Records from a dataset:

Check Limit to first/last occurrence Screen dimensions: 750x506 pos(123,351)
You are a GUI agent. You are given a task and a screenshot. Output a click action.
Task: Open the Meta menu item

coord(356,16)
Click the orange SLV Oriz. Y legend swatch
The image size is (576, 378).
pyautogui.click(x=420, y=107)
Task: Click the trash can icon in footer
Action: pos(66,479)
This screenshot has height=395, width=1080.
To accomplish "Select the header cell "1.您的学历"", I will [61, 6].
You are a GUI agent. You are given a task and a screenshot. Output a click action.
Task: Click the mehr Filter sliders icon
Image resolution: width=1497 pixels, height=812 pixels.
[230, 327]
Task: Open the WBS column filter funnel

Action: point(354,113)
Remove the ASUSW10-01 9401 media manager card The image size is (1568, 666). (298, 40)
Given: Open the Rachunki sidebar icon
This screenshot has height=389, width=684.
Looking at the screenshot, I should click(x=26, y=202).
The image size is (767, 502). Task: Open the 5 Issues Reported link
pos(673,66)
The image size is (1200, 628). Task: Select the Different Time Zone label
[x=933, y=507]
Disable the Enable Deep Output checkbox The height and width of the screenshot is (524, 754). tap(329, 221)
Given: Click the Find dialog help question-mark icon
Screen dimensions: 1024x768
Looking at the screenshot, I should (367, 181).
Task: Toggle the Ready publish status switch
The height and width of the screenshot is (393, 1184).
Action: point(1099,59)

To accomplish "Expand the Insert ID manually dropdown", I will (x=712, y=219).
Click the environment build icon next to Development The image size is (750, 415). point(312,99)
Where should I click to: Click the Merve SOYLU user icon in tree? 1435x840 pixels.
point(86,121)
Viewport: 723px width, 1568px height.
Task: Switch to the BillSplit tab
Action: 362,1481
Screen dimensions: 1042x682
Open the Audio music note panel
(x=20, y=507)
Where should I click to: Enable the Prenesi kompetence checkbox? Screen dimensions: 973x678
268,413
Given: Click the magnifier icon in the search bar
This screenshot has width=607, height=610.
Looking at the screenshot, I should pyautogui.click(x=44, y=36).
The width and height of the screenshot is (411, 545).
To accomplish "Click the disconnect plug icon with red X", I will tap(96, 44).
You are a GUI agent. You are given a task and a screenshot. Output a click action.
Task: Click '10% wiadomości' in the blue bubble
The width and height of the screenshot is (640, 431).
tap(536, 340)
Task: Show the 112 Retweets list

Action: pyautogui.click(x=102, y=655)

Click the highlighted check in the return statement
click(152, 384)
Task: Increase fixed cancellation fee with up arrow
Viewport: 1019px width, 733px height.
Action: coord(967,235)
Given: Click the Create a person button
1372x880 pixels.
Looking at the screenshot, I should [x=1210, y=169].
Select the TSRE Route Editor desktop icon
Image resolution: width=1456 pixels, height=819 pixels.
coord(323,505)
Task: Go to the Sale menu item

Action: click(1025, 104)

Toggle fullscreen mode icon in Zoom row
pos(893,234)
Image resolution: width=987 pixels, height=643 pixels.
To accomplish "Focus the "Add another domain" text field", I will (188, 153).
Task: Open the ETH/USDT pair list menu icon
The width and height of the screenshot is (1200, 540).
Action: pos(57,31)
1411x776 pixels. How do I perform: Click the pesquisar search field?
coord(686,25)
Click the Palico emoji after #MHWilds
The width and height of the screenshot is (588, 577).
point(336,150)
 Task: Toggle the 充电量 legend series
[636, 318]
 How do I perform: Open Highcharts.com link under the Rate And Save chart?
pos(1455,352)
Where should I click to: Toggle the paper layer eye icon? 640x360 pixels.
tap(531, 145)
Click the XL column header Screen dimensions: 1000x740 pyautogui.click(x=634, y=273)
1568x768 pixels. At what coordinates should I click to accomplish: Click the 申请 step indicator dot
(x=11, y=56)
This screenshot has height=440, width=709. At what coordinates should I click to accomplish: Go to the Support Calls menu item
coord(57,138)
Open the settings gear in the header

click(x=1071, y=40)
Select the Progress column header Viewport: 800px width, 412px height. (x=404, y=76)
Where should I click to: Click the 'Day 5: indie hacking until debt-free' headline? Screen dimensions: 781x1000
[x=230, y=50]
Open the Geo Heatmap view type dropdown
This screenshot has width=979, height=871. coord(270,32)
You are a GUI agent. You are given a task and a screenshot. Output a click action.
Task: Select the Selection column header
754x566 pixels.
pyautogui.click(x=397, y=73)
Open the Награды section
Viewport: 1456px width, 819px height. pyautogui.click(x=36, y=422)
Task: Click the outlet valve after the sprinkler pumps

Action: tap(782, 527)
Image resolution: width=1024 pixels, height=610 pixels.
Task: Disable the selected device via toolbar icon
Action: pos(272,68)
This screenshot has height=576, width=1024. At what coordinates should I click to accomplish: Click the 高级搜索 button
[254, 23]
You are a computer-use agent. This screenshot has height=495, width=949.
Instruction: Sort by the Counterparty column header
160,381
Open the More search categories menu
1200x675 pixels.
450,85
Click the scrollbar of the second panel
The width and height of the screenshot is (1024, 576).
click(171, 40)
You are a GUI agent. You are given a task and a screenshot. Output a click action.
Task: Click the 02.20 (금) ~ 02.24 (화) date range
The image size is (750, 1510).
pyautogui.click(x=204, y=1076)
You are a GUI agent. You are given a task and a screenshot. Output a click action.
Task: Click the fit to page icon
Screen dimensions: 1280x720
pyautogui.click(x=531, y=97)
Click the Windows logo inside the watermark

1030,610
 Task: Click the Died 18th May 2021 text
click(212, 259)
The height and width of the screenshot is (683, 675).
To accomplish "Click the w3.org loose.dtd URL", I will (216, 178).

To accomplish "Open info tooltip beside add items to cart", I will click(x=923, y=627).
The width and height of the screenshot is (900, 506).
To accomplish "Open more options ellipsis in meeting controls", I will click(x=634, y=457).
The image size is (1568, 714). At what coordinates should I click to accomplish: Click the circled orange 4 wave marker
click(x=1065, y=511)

**Exercise directions**
Among the lines above, return those that contain the string "will".

**Result for this exercise**
To accomplish "Select the header cell "1.您的学历"", I will [61, 6].
To accomplish "Expand the Insert ID manually dropdown", I will (x=712, y=219).
To accomplish "Click the disconnect plug icon with red X", I will tap(96, 44).
To accomplish "Focus the "Add another domain" text field", I will (188, 153).
To accomplish "Click the w3.org loose.dtd URL", I will (216, 178).
To accomplish "Open info tooltip beside add items to cart", I will click(x=923, y=627).
To accomplish "Open more options ellipsis in meeting controls", I will click(x=634, y=457).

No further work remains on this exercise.